Ensemble, elles ont remporté le concours de Croquembouches du 45e Grand Prix national de la gourmandise. Sara Charlot et Alexandra Pastoret suivent toutes deux une formation en pâtisserie au CFA La Noue et ça leur réussit. Portrait de deux apprenties en reconversion.

Par Hélène le Héno Photos : Christophe Remondière

Les clichés ont parfois la vie dure. L’apprentissage n’est pas réservé qu’aux élèves sortis du système scolaire général. Il s’adresse aussi à de jeunes diplômés et à des adultes désireux de changer de voie professionnelle. La preuve avec deux pâtissières qui ne regrettent pas leur choix.

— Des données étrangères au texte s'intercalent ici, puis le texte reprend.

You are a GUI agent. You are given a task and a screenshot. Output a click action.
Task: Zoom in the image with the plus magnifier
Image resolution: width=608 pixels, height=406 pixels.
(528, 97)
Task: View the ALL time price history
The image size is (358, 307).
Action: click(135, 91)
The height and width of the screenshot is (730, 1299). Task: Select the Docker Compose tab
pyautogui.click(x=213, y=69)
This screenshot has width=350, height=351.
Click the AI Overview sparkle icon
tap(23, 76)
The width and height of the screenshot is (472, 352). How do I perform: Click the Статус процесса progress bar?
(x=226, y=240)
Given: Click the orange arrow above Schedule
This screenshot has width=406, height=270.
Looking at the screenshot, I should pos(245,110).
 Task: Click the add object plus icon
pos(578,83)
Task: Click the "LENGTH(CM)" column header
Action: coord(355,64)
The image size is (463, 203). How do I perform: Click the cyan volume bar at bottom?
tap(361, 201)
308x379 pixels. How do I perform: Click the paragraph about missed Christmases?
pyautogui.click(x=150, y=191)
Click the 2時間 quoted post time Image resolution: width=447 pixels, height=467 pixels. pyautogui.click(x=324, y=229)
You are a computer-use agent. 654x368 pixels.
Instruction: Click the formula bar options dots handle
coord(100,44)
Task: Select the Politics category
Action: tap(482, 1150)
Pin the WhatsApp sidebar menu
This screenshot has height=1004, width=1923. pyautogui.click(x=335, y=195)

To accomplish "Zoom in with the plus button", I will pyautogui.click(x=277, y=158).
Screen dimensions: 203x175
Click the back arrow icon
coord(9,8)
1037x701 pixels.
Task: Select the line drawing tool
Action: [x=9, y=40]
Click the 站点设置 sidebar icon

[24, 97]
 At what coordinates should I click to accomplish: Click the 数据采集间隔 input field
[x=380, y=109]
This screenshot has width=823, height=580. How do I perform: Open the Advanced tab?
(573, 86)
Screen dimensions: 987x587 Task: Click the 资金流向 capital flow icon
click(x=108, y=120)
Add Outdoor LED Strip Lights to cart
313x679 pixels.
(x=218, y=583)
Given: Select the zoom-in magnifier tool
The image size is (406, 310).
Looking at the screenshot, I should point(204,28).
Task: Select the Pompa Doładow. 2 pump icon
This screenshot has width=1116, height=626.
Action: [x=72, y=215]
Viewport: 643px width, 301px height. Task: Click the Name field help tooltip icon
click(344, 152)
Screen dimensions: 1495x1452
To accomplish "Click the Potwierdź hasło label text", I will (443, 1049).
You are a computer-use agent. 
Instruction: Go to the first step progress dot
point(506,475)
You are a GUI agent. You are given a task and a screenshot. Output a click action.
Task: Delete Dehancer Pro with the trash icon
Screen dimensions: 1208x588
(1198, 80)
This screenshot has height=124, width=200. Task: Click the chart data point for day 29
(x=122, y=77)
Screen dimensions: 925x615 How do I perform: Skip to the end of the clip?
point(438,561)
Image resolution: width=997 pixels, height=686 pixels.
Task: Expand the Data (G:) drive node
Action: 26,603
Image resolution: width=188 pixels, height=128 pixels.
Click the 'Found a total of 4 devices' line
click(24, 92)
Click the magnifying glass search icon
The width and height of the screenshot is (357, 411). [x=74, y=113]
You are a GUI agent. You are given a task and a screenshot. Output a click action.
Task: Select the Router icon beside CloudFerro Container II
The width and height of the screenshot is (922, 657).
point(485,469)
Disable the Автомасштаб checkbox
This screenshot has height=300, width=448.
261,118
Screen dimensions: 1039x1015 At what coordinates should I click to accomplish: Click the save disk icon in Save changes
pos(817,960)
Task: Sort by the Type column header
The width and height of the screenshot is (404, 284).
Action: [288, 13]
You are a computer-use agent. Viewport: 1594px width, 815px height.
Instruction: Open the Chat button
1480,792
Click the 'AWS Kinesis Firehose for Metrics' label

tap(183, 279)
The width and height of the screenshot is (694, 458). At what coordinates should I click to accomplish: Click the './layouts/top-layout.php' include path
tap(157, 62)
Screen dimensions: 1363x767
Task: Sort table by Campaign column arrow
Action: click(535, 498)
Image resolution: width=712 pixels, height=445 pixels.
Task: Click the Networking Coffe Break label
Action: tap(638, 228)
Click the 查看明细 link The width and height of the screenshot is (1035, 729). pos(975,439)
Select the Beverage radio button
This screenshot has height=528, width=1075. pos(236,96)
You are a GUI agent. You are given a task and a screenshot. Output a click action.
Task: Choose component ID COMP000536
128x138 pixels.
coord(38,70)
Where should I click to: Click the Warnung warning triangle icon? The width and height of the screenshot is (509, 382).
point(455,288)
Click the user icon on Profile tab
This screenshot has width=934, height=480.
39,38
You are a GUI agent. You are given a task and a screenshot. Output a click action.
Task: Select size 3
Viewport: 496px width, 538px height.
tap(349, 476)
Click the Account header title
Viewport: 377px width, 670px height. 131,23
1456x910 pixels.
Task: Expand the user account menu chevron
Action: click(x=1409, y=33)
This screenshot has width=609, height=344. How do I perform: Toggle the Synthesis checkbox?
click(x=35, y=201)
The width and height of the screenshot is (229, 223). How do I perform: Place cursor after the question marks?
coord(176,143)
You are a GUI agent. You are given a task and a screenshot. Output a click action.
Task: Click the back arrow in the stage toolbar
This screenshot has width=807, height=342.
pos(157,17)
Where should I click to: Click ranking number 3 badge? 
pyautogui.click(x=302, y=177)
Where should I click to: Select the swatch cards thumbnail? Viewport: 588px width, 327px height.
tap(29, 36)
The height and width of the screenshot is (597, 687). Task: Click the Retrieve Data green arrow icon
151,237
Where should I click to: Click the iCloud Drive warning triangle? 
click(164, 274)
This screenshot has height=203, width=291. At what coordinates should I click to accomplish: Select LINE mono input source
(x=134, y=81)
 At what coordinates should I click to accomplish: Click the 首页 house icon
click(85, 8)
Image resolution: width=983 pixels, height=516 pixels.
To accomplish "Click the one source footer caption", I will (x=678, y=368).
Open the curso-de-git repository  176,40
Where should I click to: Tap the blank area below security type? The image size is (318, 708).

La première, Sara Charlot, a vingt-cinq ans et a suivi un cursus classique : baccalauréat et études supérieures en tourisme. Elle décide ensuite de partir une année comme jeune fille au pair aux États-Unis, éloignement qui lui offre l’occasion de murir un projet depuis longtemps ancré en elle. « J’ai toujours été attirée par les métiers de bouche. J’aurais adoré faire l’école hôtelière, mais je n’ai jamais osé l’avouer à mes parents », confie-t-elle. À son retour, elle délaisse le tourisme et concrétise son rêve. Elle se lance dans la pâtisserie et s’inscrit en CAP au CFA La Noue. Puis, elle suit une mention complémentaire dans le cadre d’une formation continue adulte en alternance : trois semaines en entreprise dans une pâtisserie de Dijon et une semaine de cours au CFA.

L’amour du beau et du bon

Pour Sara, la pâtisserie est un métier très gratifiant : « On fait plaisir aux gens et il est rare qu’on les mécontente ». Lucide, elle n’oublie pas pour autant les contraintes qu’il comporte, comme les horaires qui sont parfois très matinaux. « Le rythme est difficile à prendre au début. On est décalée par rapport à l’entourage, ce n’est pas toujours facile socialement », analyse-t-elle. Mais la pâtisserie reste une passion qu’elle ne regrette pas au final d’avoir choisie « pour l’amour du beau et du bon ».

Des ciseaux au rouleau

C’est un tout autre parcours qu’a suivi Alexandra Pastoret. Cette Côte-d’Orienne de vingt-huit ans a d’abord été coiffeuse, avant de se reconvertir dans la pâtisserie. Son baccalauréat économique et social en poche, elle choisit de suivre un CAP de coiffure, qu’elle enrichit d’une mention complémentaire et d’un brevet professionnel. Elle travaille ensuite quatre ans en salon de coiffure. Mais, au fil des coupes et des mises en plis, elle réalise qu’elle « ne s’y retrouve plus ». « Je n’avais plus de plaisir à côtoyer en direct les clientes et à recueillir leurs confidences », révèle l’ex-coiffeuse. Comme elle adore cuisiner et confectionne régulièrement des gâteaux en pâte à sucre, pour elle et pour d’autres, des amis lui suggèrent de se lancer. Ce qu’elle fait. Direction le CFA La Noue pour suivre un CAP en pâtisserie, puis, cette année, une mention complémentaire.

Créative et passionnée

« Dans ce métier, il est important d’être original et créatif », estime Alexandra. Sa recette préférée est le mille-feuille, une réalisation très technique au niveau du feuilletage qu’elle réactualise avec des versions pomme-cannelle ou passion. Elle aime aussi confectionner des petits gâteaux individuels où la part de décoration est importante, ce qui lui permet d’exprimer sa créativité. Une créativité d’ailleurs récompensée lors du dernier Grand Prix national de la gourmandise organisé par Dijon Congrexpo puisque, avec Sara Charlot, elle a gagné le concours Croquembouches. Une récompense qui prouve que la reconversion professionnelle est possible. « Ce prix est une revanche sur ceux qui ne croient pas en la reconversion des adultes », sourit la jeune pâtissière. Il ne l’empêche pas d’y voir clair et de savoir ce qu’elle veut faire une fois son apprentissage terminé : « travailler dans une pâtisserie à dimension humaine où l’on fait tout de A à Z, où l’on sublime les produits et les bonnes matières pour en faire de belles choses ».